Il viaggio

Il profumo della morte

01.03.2013 |
Beatrice Ferrari, 5E Istituto Zanelli Reggio Emilia

Oggi,1 Marzo 2013, la mia classe ed io abbiamo visitato il campo di Terezin, costituito dalla fortezza grande e dalla fortezza piccola.

Arrivati, la prima impressione che abbiamo avuto è stata di desolazione, di vuoto e di morte. Si poteva sentire, già da lontano, l'odore e la sensazione che il forno crematorio della fortezza grande funzionasse e bruciasse carne umana. 

I campi incolti, le mura alte ed imponenti, i colori forti ed opachi allo stesso tempo, ci hanno dato la sensazione concreta che lì la morte fosse un fattore predominante, predestinato a ciò che effettivamente venne fatto. 

Prima abbiamo visitato la fortezza piccola, destinata ai carcerati ed, successivamente, ai prigionieri di guerra; solo entrando dentro alla fortezza, abbiamo provato un senso di mancanza d'aria, di chiuso e, visitando le celle, abbiamo trovato conferma delle nostre impressioni. 

Attraversare il lungo cunicolo sotterraneo ci ha caricati di adrenalina e di tensione, ciò che non volevano far provare i tedeschi per non far capire ai detenuti che la loro fine era giunta.

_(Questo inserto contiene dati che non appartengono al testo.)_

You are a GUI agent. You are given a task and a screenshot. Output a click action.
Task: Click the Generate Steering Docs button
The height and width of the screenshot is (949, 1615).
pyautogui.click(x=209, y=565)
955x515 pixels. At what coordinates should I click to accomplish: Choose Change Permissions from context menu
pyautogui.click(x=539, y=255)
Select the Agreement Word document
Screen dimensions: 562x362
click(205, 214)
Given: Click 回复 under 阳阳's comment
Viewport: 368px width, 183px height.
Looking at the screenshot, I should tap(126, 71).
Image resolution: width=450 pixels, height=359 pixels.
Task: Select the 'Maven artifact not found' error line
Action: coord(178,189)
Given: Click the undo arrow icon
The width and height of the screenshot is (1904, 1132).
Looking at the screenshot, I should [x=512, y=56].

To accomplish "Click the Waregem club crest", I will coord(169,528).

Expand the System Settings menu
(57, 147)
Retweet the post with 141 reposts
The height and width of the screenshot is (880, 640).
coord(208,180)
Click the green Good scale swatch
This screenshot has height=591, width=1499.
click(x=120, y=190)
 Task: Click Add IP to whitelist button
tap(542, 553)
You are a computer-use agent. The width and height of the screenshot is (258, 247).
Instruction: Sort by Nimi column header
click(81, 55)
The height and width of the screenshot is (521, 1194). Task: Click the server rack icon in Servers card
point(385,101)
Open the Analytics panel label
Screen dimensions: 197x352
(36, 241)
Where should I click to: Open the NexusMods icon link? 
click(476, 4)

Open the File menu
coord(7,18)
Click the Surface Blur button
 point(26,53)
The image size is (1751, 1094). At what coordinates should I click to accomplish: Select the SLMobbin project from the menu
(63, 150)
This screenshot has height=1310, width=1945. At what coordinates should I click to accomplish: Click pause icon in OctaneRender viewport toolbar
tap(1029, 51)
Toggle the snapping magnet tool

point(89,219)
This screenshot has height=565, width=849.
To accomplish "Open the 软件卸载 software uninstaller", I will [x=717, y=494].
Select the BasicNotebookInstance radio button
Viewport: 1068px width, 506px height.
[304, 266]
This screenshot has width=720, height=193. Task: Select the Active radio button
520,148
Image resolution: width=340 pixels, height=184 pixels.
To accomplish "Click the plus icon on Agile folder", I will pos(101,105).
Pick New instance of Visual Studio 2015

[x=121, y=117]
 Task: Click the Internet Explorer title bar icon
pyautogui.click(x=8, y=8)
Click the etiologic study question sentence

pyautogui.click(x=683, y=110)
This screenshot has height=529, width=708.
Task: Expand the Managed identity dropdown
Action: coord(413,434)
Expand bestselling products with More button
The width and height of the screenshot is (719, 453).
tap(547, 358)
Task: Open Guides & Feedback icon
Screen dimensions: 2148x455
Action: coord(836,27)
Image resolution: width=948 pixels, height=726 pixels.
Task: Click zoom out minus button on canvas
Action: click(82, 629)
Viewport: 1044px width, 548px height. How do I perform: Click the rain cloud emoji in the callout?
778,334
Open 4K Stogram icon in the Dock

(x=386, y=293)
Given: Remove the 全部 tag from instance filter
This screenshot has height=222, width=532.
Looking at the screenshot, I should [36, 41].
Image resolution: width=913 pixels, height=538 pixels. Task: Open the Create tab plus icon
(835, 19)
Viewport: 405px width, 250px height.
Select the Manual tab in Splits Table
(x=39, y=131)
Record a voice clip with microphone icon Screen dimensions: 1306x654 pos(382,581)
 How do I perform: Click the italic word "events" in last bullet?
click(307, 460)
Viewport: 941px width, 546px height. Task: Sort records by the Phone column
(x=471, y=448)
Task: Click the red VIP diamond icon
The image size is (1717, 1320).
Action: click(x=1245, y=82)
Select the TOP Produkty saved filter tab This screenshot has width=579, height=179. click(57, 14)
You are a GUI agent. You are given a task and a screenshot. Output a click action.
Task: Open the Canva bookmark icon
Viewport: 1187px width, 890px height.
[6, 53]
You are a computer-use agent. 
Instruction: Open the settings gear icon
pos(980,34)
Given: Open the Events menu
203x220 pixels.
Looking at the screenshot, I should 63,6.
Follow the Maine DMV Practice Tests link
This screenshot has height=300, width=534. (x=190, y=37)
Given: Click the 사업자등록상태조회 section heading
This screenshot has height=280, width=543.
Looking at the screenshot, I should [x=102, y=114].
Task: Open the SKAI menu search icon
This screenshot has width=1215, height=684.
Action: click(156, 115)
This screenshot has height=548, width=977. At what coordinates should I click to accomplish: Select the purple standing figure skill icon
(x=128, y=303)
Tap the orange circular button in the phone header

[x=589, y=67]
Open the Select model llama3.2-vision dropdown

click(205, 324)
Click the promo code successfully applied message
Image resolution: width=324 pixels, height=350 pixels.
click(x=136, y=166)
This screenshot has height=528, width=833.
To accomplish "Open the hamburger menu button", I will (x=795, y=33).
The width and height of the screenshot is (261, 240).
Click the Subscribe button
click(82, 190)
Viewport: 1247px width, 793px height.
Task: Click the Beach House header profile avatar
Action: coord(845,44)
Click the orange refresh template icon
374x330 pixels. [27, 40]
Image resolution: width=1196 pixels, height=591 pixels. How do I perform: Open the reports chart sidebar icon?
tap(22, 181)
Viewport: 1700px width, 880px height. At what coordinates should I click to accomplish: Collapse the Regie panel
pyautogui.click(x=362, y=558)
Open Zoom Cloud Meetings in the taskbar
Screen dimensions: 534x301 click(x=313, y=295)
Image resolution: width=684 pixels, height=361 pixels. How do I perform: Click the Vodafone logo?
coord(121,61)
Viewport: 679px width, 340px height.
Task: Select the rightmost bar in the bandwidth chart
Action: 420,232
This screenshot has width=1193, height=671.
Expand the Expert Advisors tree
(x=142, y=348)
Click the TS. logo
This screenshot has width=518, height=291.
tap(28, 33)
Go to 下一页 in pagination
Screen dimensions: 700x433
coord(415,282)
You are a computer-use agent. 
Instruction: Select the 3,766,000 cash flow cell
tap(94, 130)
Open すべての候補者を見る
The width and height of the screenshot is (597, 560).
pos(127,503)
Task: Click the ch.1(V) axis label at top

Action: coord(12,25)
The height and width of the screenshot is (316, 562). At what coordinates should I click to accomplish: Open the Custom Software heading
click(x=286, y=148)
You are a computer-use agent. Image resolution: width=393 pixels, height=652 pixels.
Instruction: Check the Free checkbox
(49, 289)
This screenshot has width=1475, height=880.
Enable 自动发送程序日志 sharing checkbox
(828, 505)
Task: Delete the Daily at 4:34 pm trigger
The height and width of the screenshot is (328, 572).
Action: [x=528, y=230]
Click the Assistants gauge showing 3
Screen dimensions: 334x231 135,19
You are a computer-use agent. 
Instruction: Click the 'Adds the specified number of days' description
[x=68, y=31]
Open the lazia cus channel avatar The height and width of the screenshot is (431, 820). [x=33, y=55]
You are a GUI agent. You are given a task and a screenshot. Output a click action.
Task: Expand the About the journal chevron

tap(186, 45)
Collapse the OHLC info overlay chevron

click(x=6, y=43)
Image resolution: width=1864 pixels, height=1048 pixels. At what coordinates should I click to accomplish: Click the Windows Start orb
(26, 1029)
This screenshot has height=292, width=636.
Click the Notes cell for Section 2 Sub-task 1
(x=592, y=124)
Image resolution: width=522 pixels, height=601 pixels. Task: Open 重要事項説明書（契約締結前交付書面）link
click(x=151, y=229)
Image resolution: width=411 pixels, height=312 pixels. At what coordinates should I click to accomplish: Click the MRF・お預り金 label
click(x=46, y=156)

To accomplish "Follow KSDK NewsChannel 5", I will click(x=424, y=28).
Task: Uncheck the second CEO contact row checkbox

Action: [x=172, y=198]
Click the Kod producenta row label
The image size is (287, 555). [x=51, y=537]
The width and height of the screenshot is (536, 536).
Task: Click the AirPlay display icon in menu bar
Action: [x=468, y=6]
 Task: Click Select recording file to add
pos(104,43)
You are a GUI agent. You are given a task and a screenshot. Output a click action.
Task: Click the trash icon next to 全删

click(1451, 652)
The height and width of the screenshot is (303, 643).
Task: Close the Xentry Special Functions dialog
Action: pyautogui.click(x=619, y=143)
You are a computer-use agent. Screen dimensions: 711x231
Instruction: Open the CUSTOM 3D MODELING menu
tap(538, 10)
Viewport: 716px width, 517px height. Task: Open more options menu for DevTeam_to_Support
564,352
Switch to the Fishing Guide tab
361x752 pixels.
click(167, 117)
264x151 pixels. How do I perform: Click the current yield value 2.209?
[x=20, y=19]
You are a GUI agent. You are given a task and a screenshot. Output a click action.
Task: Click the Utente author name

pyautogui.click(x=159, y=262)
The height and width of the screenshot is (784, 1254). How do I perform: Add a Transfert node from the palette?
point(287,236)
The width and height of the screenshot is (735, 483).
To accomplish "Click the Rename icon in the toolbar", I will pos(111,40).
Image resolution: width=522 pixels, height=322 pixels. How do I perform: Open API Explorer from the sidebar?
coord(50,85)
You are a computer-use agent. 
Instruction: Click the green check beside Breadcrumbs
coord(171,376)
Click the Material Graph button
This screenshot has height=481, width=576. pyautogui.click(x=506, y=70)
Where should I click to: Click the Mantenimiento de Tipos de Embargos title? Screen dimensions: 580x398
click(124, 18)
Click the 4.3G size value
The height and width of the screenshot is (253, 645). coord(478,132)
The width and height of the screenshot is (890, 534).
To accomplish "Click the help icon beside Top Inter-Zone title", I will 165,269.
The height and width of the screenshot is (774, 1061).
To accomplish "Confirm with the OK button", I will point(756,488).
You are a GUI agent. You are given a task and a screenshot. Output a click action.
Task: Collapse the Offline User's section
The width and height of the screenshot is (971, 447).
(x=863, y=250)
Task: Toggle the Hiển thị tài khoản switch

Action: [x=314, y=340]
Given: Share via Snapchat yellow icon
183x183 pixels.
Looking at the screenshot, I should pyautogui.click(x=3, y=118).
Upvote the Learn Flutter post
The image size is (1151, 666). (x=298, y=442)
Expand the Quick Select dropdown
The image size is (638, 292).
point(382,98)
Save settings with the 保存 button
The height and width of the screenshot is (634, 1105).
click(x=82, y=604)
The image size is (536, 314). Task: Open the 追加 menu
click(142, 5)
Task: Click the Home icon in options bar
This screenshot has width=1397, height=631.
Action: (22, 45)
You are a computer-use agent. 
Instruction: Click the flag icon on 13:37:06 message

Facendo il giro al contrario, abbiamo incontrato dapprima il tunnel, poi il patibolo ed infine l'ingresso da cui entravano: abbiamo, comunque, vissuto momenti di tensione e di sconforto per quanto accadeva a chi era imprigionato.

Poi siamo passati alla fortezza grande e non ci siamo nemmeno accorti che eravamo dentro. La sensazione era come se fosse una sorte di città deserta, priva di vita. E abbiamo avvertito l'odore di bruciato. 

Abbiamo visitato la ex-scuola dei bambini e abbiamo visto i nomi di coloro che sono morti ed i disegni che facevano per ricordare la vita che avevano vissuto prima di essere relegati nel ghetto e per dimostrare alle generazioni future cosa dovevano subire in un luogo dove vivevano 60000 persone in 4 km quadrati. Uno spazio così limitato tanto da destar rabbia e amarezza. 

I disegni che facevano esprimono con chiarezza come vivevano quei momenti di reclusione, lontani dai genitori e dalla loro infanzia. 

Abbiamo visto come vivevano le donne, in stanze piccole dove le malattie pullulavano e dove morivano, lasciando solo le poche cose che tenevano strette al petto con forza e grinta per riuscire a sopravvivere giorno dopo giorno.

Infine, dopo aver girato alcuni altri luoghi, siamo arrivati al forno crematorio ed ancora la sensazione di bruciato ci ha colpiti; l'impatto, però, ad entrare dentro in quell'edificio, ha, almeno, colpito me. 

Entrando, abbiamo visto la sala dell'autopsia, con alcune barelle dove sono stati posti alcuni garofani bianchi in ricordo ed in memoria. 

E l'impressione dei forni stessi, dove venivano bruciati i corpi delle persone morte naturalmente, mi ha lasciato un senso di amarezza e un nodo in gola che mi è rimasto fino alla fine della visita. 

Abbiamo chiuso, però, con una speranza per il futuro: quel piccolo figlio dell'acero piantato dai bambini morti ci lascia un tangente messaggio di possibilità che tutto ciò non accada più e che, comunque, il ricordo non sia necessariamente legato alla sola morte ma anche ai sorrisi ed ai disegni dei bambini che hanno vissuto in quei luoghi senza sapere come era il mondo esterno e che sono riusciti a sopravvivere ed a testimoniare in prima persona quei momenti di mancata spensieratezza. 

Non si può solo pensare al peggio perchè, seppur questo sia stato un Viaggio della Memoria vissuto minuto dopo minuto con attenzione e partecipazione il dolore che hanno provato, c'è la speranza che le nuove generazioni imparino dagli errori del passato e non compiano più atrocità così disumane.